**Problema proposto 1:**
Responda a partir da notícia sobre motos em Campo Grande:
(a) Segundo a Polícia Militar, quantas motos, em média, são roubadas ou furtadas por dia na cidade?
(b) De quantas motos é a frota da cidade, segundo o Detran-MS?
(c) Para que a população usa a moto principalmente?
**Problema proposto 2:** Continue a notícia sobre motos em Campo Grande a partir do ponto em que ela para.

**Trecho para leitura:**
::::

Sábado, 08 de Maio de 2010, 10h:34 - A | A

Barato, serviço de \"guardadores\" de moto ganha confiança de condutores no centro da Capital

Marcelo Eduardo - Capital News

Dados da Polícia Militar registram que uma média de 20 motos por dia são roubadas ou furtadas em Campo Grande. Grande parte dos crimes não recebem solução ou o veículo não é recuperado, conforme a Delegacia Especializada de Furtos e Roubos de Veículos (Defurv).

A Cidade Morena possui uma frota de 84.018 motos, conforme o Departamento de Trânsito Estadual de Mato Grosso do Sul (Detran-MS). Devido ao baixo custo frente a um carro e a qualidade questionável do serviço transporte pública da Capital (considerado o que cobra uma das maiores tarifas no Brasil), este tipo de condução passou a ser preferência entre a população campo-grandense, principalmente para ir ao trabalho.

::::

**Entradas fornecidas:**
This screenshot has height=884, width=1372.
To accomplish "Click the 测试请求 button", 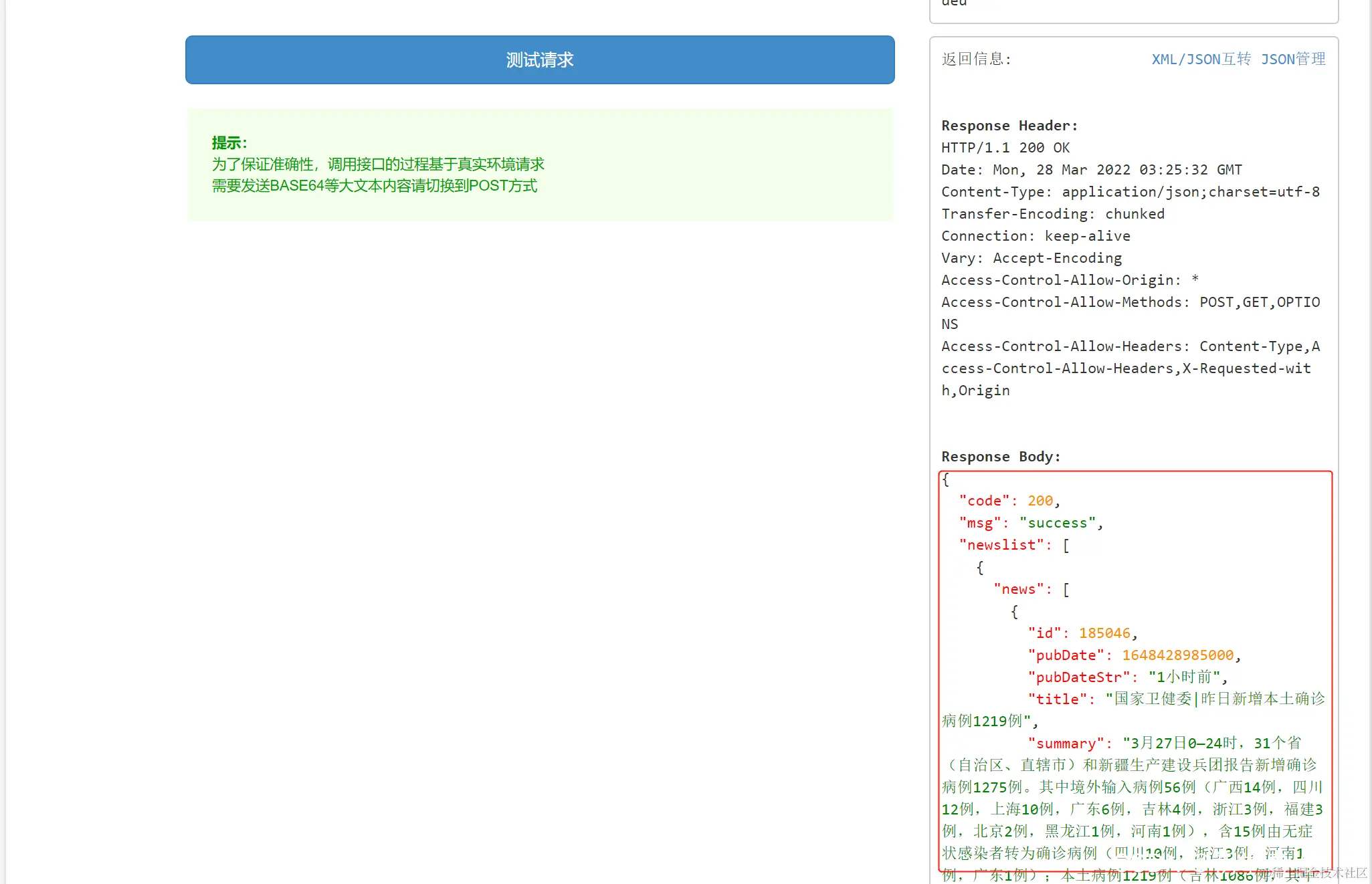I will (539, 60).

::::

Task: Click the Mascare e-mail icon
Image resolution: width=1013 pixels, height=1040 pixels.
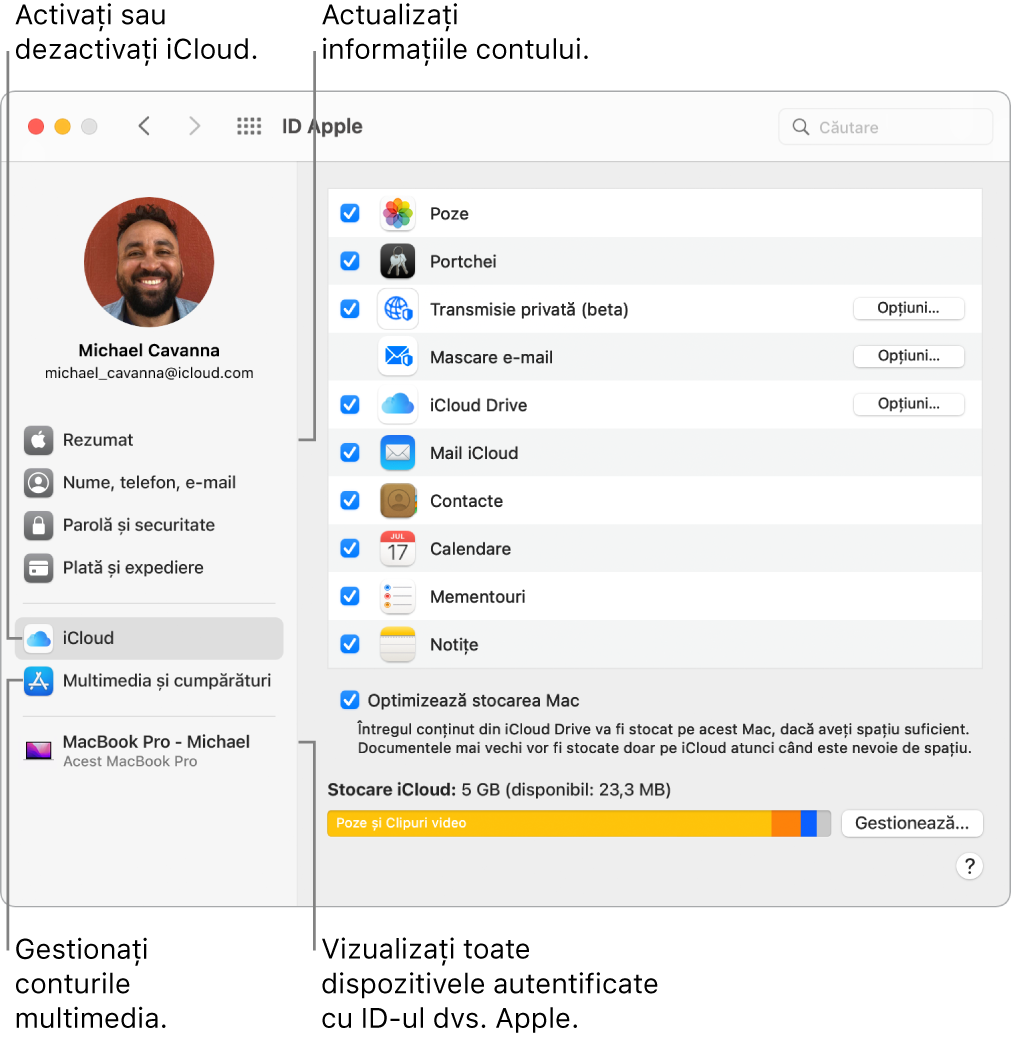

::::

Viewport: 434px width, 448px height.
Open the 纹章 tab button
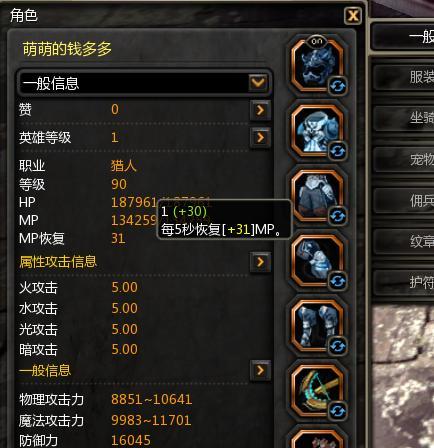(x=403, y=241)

::::

**Resposta do exercício 1:**
(a) Cerca de 20 motos por dia.
(b) 84.018 motos.
(c) Para ir ao trabalho.

**Resposta do exercício 2:**
Diante do impasse em deixar a moto estacionada, de graça, em qualquer local– e correr o risco de perder o bem – e pagar caro (média de R$ 1,5 por hora) para ter o benefício de um estacionamento particular, os condutores preferem um serviço que começou como alternativa e já começa a se tornar padrão no centro de Campo Grande: os “guardadores” de moto.

O Capital News percorreu as principais vias do Centro e conversou com este pessoal que enfrenta sol e chuva para cuidar dos veículos em troco, às vezes, de poucas moedas.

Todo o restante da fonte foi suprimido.